■ EXERCISE ■
Copy out each of the records below word for word, keeping every line as it appears.

━━━ RECORDS SHOWN ━━━

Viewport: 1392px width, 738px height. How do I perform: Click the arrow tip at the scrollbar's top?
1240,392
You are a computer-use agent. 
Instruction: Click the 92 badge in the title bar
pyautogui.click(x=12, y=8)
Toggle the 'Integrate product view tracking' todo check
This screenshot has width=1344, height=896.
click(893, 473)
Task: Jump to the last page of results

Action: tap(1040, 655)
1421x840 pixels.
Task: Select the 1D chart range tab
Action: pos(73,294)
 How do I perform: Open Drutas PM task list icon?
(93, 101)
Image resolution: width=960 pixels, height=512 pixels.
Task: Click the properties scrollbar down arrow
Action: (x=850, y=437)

━━━

■ COMPLETE RESPONSE ■
Viewport: 1392px width, 738px height. How do I perform: Click the arrow tip at the scrollbar's top?
1240,392
You are a computer-use agent. 
Instruction: Click the 92 badge in the title bar
pyautogui.click(x=12, y=8)
Toggle the 'Integrate product view tracking' todo check
This screenshot has width=1344, height=896.
click(893, 473)
Task: Jump to the last page of results

Action: tap(1040, 655)
1421x840 pixels.
Task: Select the 1D chart range tab
Action: pos(73,294)
 How do I perform: Open Drutas PM task list icon?
(93, 101)
Image resolution: width=960 pixels, height=512 pixels.
Task: Click the properties scrollbar down arrow
Action: (x=850, y=437)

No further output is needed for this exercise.